**Exercise instructions**:
The result should be a word-for-word retyping of the entries below, free of pictures.

-------- Data to process

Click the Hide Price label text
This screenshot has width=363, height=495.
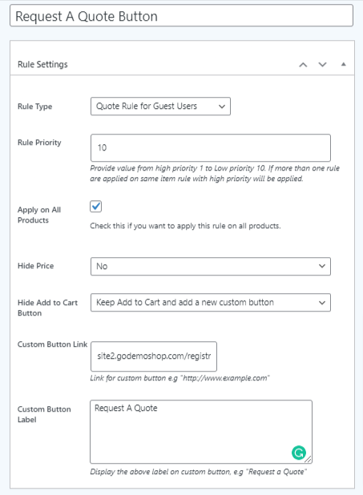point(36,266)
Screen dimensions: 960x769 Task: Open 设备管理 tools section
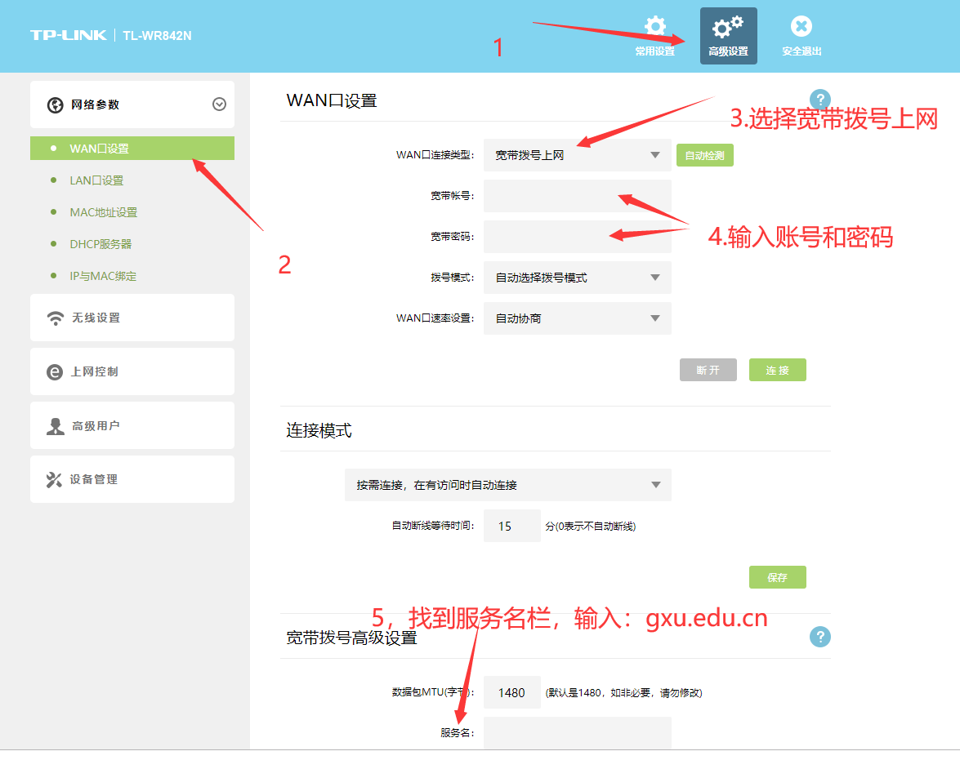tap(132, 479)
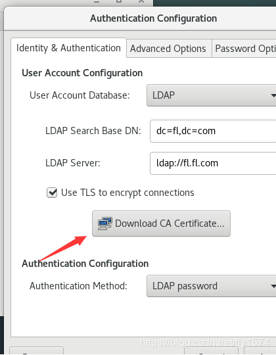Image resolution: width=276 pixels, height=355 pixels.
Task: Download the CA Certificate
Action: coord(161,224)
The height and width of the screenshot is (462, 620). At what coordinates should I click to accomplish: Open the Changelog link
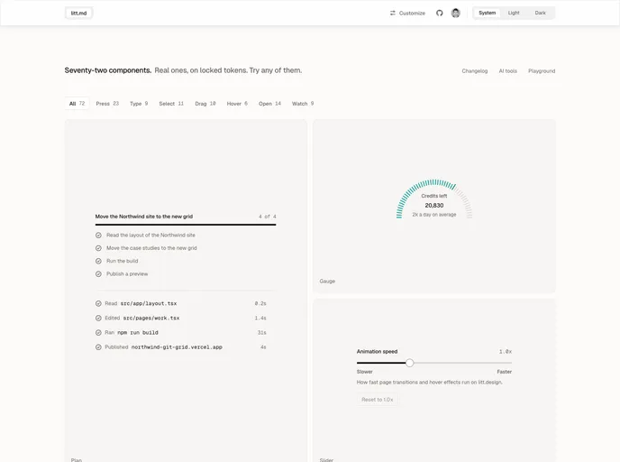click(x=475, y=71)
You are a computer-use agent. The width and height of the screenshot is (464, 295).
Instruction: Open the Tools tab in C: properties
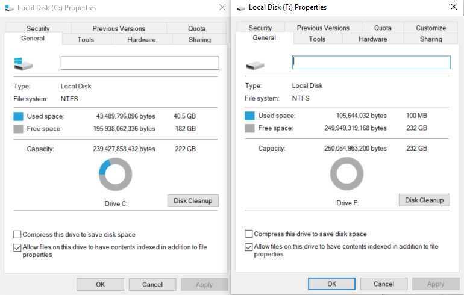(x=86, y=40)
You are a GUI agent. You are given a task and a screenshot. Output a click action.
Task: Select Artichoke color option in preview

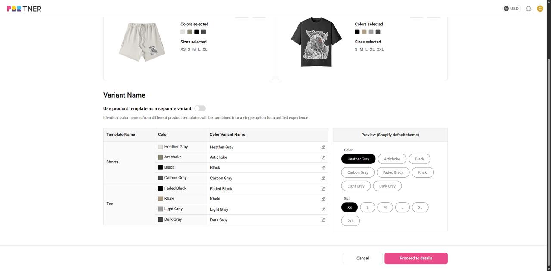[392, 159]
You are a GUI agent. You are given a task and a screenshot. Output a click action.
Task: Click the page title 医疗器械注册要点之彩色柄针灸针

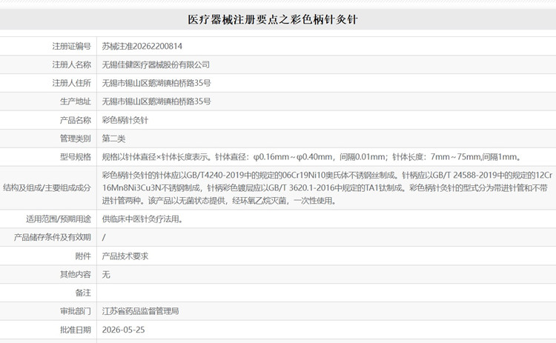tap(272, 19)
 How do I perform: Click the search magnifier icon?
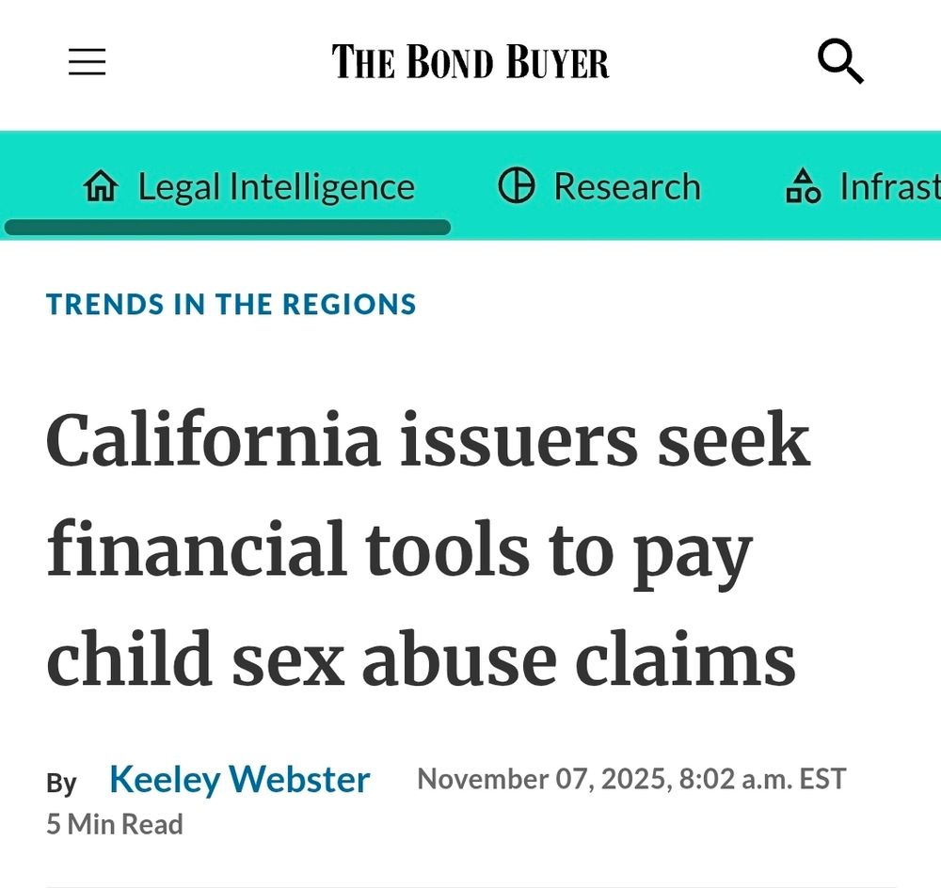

----------------

**Task response**:
Click the Hide Price label text
This screenshot has width=363, height=495.
point(36,266)
Screen dimensions: 960x769 Task: Open 设备管理 tools section
tap(132, 479)
Image resolution: width=276 pixels, height=355 pixels.
Task: Download the CA Certificate
Action: coord(161,224)
The height and width of the screenshot is (462, 620). At what coordinates should I click to accomplish: Open the Changelog link
click(x=475, y=71)
You are a computer-use agent. The width and height of the screenshot is (464, 295).
Instruction: Open the Tools tab in C: properties
(x=86, y=40)
You are a GUI agent. You are given a task and a screenshot. Output a click action.
Task: Select Artichoke color option in preview

[392, 159]
You are a GUI agent. You are given a task and a screenshot. Output a click action.
Task: Click the page title 医疗器械注册要点之彩色柄针灸针

tap(272, 19)
 How do I perform: Click the search magnifier icon?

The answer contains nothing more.